CodeHeadWords

Monday, October 27, 2008

It's Been Awhile

I've never been good at blogging, really, although I should embrace it, I suppose.

Anyway, I thought I'd put this idea in the blog for kicks.

All of the STL containers have their abstractions and their implementations. The abstraction is conveyed through the iterator - all containers support iteration for accessing, inserting, deleting, etc. Any function that uses iterators should, in theory, generate the same result on all containers, although performance may vary.

The containers also have their concrete implementations. Set will only hold unique instances. Vector is contiguous. List supports quick insertion and removal along its length.

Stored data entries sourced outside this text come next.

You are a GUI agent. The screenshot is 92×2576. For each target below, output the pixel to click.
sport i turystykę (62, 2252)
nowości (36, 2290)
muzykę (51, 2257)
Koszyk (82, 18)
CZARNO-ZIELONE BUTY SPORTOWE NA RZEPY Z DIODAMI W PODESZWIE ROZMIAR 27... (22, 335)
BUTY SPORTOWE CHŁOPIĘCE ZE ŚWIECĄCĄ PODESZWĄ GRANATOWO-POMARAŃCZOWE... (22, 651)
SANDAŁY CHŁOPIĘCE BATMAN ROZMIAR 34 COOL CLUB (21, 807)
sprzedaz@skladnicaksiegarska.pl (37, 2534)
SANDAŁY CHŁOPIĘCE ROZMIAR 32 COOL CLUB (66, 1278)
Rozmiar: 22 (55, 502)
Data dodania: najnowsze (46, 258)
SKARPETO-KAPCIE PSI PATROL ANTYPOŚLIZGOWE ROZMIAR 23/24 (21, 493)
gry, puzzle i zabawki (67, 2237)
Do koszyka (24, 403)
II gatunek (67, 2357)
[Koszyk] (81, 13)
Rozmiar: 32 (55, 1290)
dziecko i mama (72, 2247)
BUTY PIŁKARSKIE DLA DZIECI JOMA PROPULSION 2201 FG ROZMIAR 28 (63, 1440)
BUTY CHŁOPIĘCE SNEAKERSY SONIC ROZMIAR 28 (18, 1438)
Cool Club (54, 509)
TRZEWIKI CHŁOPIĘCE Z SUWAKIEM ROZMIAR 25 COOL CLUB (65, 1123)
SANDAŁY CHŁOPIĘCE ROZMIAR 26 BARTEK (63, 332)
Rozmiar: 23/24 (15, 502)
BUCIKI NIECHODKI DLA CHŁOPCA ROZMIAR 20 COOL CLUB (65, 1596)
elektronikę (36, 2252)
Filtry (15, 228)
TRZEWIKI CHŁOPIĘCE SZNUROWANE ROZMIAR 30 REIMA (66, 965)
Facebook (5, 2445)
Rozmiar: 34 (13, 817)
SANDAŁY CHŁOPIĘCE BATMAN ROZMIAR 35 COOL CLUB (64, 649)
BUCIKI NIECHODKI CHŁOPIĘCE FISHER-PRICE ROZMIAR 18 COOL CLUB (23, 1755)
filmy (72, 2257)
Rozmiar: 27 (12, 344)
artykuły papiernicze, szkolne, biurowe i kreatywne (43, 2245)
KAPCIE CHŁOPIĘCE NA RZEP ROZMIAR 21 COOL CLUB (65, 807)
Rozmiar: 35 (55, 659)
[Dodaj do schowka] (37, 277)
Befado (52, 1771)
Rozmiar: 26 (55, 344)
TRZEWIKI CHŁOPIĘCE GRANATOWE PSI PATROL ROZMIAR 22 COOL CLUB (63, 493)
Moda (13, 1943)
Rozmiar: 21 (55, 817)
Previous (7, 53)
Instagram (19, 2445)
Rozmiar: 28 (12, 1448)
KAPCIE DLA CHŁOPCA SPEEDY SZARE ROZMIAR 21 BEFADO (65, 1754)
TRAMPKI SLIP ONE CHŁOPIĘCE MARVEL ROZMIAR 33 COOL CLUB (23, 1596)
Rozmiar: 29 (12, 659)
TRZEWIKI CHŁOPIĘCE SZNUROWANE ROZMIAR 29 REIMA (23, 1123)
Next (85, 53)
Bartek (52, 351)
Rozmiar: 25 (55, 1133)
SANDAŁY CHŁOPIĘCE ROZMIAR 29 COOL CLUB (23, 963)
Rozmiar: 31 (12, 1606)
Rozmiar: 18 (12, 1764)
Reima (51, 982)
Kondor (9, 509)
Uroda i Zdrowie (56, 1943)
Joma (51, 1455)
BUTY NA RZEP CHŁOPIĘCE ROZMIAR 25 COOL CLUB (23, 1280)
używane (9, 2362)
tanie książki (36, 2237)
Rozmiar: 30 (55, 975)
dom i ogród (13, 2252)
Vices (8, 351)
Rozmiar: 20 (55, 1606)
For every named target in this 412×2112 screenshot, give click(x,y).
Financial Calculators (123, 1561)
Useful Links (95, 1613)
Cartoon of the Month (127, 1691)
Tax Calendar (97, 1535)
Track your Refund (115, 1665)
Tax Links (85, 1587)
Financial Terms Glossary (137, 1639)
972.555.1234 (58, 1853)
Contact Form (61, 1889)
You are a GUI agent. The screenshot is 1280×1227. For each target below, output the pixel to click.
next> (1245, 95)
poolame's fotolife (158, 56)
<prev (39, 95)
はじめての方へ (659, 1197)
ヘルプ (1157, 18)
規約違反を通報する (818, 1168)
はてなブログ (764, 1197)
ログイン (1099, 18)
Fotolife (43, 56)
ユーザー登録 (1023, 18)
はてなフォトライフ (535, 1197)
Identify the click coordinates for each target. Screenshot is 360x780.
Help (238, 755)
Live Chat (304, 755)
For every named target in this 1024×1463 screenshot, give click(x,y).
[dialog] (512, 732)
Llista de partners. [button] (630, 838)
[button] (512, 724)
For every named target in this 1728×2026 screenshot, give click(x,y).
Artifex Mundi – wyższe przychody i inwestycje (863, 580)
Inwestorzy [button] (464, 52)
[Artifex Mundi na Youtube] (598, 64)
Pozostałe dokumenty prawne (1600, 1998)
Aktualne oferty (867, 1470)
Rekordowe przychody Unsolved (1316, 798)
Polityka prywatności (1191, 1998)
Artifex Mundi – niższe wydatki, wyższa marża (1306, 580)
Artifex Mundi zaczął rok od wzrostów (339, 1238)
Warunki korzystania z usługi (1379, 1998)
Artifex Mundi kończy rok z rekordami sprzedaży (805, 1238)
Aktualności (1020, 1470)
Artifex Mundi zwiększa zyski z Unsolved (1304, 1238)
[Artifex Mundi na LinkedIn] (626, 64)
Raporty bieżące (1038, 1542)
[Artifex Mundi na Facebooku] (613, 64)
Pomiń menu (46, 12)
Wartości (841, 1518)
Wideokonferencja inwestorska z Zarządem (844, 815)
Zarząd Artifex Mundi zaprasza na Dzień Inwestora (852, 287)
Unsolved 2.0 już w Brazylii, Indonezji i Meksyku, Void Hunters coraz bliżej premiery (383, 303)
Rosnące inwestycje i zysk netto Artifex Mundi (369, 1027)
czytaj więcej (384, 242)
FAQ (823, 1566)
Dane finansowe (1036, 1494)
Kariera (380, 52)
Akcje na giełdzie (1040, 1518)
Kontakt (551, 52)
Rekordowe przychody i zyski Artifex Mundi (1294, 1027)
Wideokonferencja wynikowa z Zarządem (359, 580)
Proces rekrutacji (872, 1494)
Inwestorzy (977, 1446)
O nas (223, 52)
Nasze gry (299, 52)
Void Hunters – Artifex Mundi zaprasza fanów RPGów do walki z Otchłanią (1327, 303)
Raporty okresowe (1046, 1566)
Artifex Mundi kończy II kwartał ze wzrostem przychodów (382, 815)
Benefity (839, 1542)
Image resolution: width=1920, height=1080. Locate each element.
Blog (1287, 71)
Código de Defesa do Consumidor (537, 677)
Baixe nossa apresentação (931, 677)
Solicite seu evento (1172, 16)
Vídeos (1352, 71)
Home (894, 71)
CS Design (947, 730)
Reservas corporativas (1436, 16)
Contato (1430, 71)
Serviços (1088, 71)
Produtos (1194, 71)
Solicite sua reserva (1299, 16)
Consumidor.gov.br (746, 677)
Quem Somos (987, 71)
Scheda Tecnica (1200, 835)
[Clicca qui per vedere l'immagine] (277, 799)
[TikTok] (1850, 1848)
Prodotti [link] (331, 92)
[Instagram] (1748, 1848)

Then, there is the grey area, where implementation and abstraction blend. The fact is, if we could embrace only the abstraction of containers, we would only have one: std::container.

It is very rare that any code is completely abstract when it comes to stl containers - and it is entirely possible that code that fully embraces abstraction can miss the opportunity to use the strength of any given container to address a problem domain.

That being said, we must all guard against trying to be too clever.

Thursday, November 15, 2007

Trees

There is no tree in the STL. Specifically, there are no n-ary trees in the STL, which means that in C++, there is no option to create a tree structure.

It just so happens I needed one. So I had two options: download one from the web, or roll my own.

I tried the former, in accordance with the axiom: never, ever, roll your own when you can steal one. It is just stupid. Really. Unless you are trying to learn; then it is good.

I think Picasso who is credited with the line "Good artists copy, great artists steal." Coding is art. Don't gloss over it - sure, just like art, there are a bunch of hacks who cobble shit together and use a bunch of buzzwords, and try to bamboozle people with a flurry of concepts to prevent them from seeing that what they have in front of them is truly crap. And, just like art, the layman is not sure what art is, or what makes up good art. But trust me on this: coding is art. It is design as pure as graphic design, and an elegant design is beautiful in a way that compels you to use it. The STL is beautiful. Really. Even if you hate C++, if you spend a half hour with it, the STL reveals its elegance. But just like a painting by a master, it looks kind of crappy next to the smooth, shiny, plastic stuff. That is the trick with art: to appreciate it, you really have to look, you have to peel it apart and see how it interacts within the context of its existence.

So, when someone makes something great, you steal it. The problem is, of the two tree implementations I found on the web, neither was robust enough to do what I needed. In that case, I had to make it.

Now, before I continue, realize that implementing a tree structure is not easy at all. A tree, more specifically, an n-ary tree, is a difficult structure to create. The n-ary means it has any number of children, and it is, by definition, a recursive structure. It is different from a binary tree, where each node has, at most, two children. Binary trees are used in the STL to manage the data in the std::map, and they have the advantage of very fast lookup times for keys. A tree is also different from a map because, ultimately, the map is an array of keys with a data component that is in one sorted list. A tree, by contrast, has multiple levels and recursing through that structure presents many challenges, especially if you are trying to maintain STL compatibility.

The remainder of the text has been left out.